Let's stop and ask a few questions about religion and that Republican romp

Richard Ostling

NOTE FROM THE EDITOR: If you were working on the religion beat these days, especially if you were still new on the beat, wouldn't you welcome advice from someone who had excelled at this work at the highest levels for decades?

I recently had a long talk in New York City with Richard Ostling -- by all means review his bio here -- to ask if, along with his Religion Guy Q&A pieces, he would experiment with memos in which he offered his observations on what was happening, or what might happen, with stories and trends on the beat. He said he might broaden that, from time to time, with observations on writing about religion -- period.

To which I said, "Amen." -- tmatt


Grumble  if you wish, but in this era of perpetual political campaigns it’s nearly time for the usual news media blitz assessing evangelical Protestants’ presidential feelings about the Republicans’ notably God-fearing 2016 list of candidates.

That would be: Catholics Christie and Ryan and Santorum, Catholic-turned-Anglican Kasich, Episcopalian-turned-Catholic Bush, Hindu-turned-Catholic Jindal, Mormon Romney, Mormon-turned-Bapti-Catholic Rubio, Baptists Cruz and Huckabee and Thune, evangelical independents Pence and Perry and Walker, Presbyterian Paul, Adventist Carson, and perhaps others.

Meanwhile, we have 2014 and those Republican Senate, House, and governor victories and remarkable control over 68 of the nation’s 99 state legislative chambers.
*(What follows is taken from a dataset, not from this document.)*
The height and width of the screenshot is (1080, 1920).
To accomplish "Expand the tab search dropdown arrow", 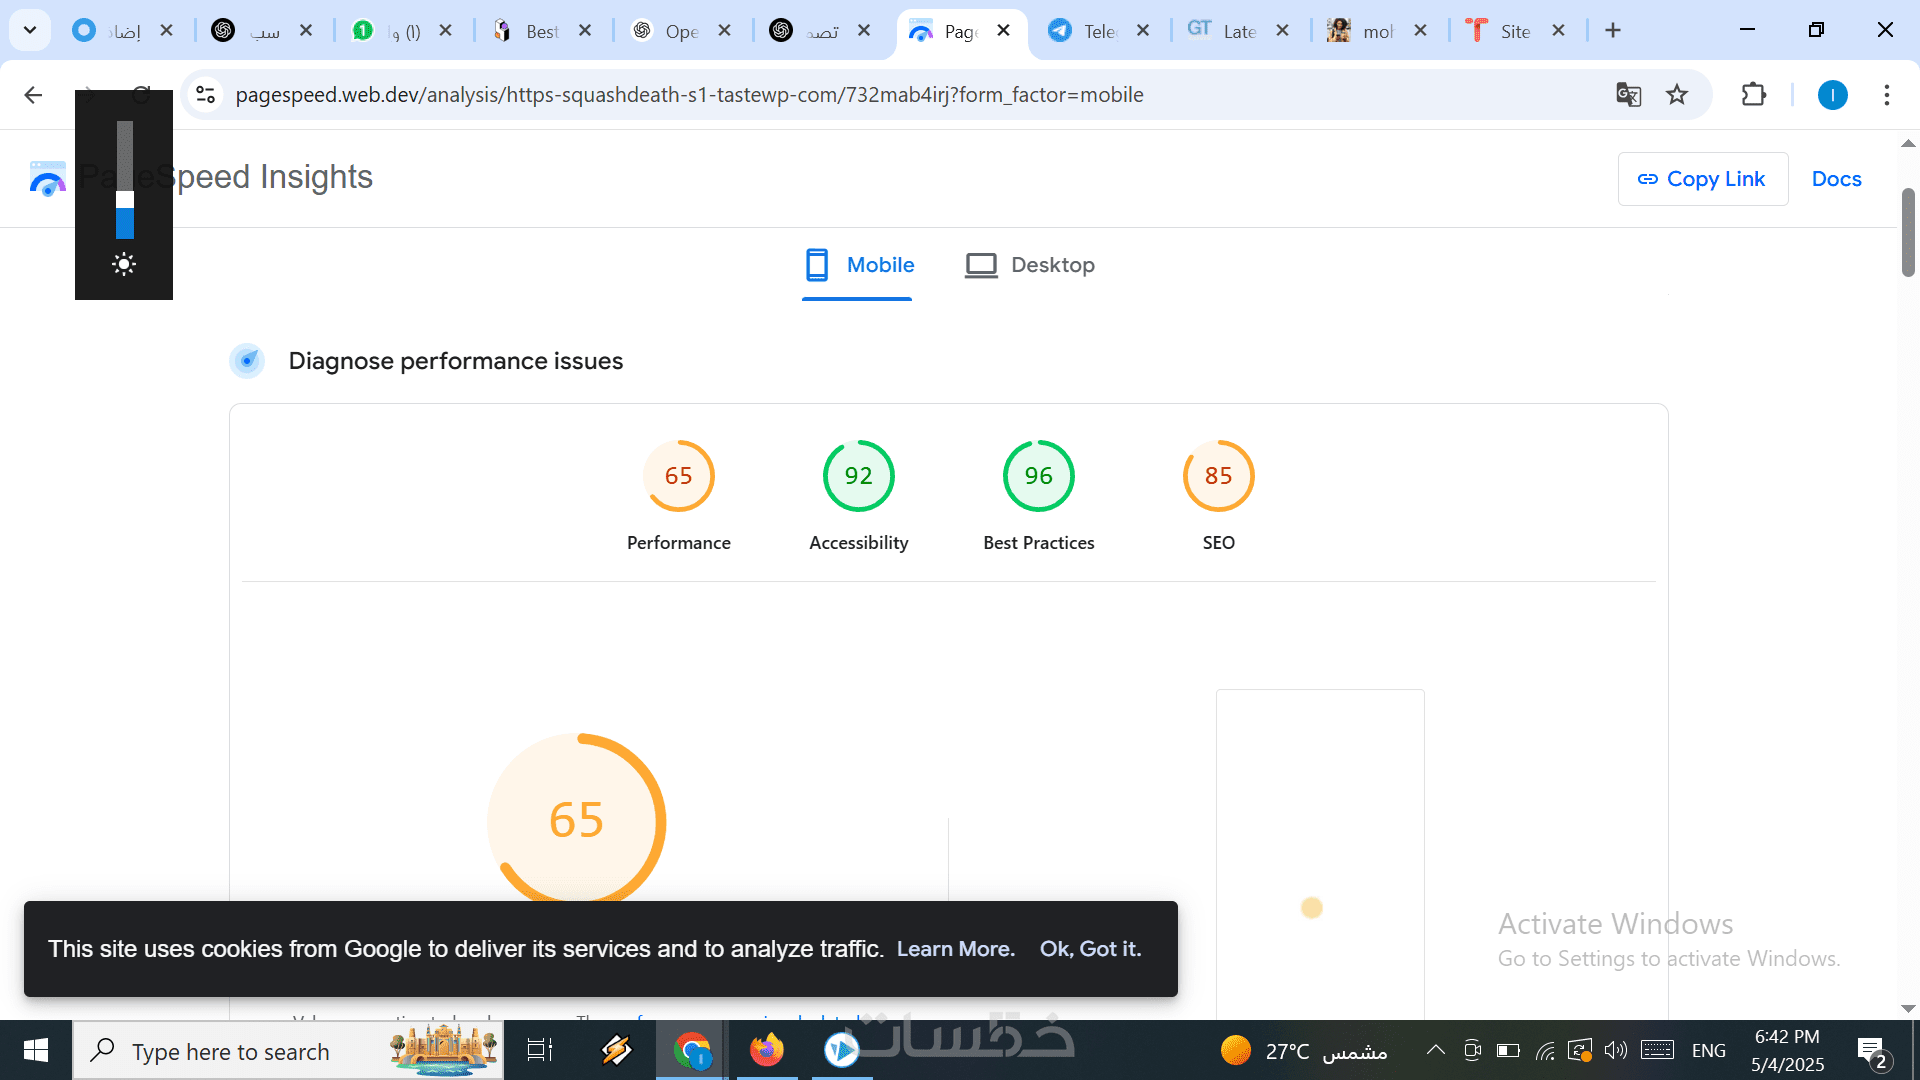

This gives the allegedly Grand and certainly Old Party the kind of clout it last enjoyed when F.D.R. was puffing Camels in Albany. Of course this could be reversed in 2016 because the public distrusts both political parties.

Didn’t you find surprising  the scant media attention to religious factors before and after the  Republican romp?  

We’ve heard about the “religious right” pretty much non-stop since 1979, but what role did they play in 2014? And, important for newsies, what’s their impact going forward?  That’s an obvious theme for careful exploration as the new Congress and state governments take shape.

One attempt at this ran just before Election Day in Britain’s liberal The Guardian.

Headline:  “Godless Millennials Could End the Power of the Religious Right.” Adam Lee was hopeful because “America is becoming less Christian. In every region of the country, in every Christian denomination, membership is either stagnant or declining.” However, “no one is forecasting the total extinction” of the religious right.” (What?!) But no longer can religious conservatives expect to “be obeyed without question” (What?!). “For progressives, the eroding power of the churches is a most welcome development” (What?! Are there no churches and churchgoers allied with his progressive side?).

Reuters, however, figured “white Protestants” are losing power (nobody expects the Democrats will lose their lopsided backing from black Protestants) but predicted  “Christian conservatives will probably vote in greater numbers” than others and exercise “an outsized say” in the outcome. That scenario got a post-election amen from Ralph Reed of the Faith & Freedom Coalition, who claimed a hefty turnout by conservative Christians handed the GOP its Senate majority.

Is that true? What do Republican and Democratic pros think, and how does this affect future strategy? Did Republicans downplay those pesky “social issues” this round, and did other factors energize evangelicals like they did voters in general?

Despite the big party shift, exit polling showed religious patterns in U.S. House voting were mostly the same old, according to the go-to guys at the Pew Research Center, who compared 2014 with the 2010 midterms.  For instance white evangelicals (26 percent of the 2014 electorate) and white Catholics (19 percent of the electorate) gave virtually the same support to Republicans both years, 78 percent and 60 percent respectively in 2014. In the increasingly important Democratic bloc of Americans with no religious affiliation (12 percent of voters), party loyalty also held steady this year at 69 percent.  

As before, Republicans could count on voters who attend religious services weekly, and Democrats on those who never worship.  Why has this big piety gap -- the so-called "pew gap" -- between the two parties emerged, and is it permanent?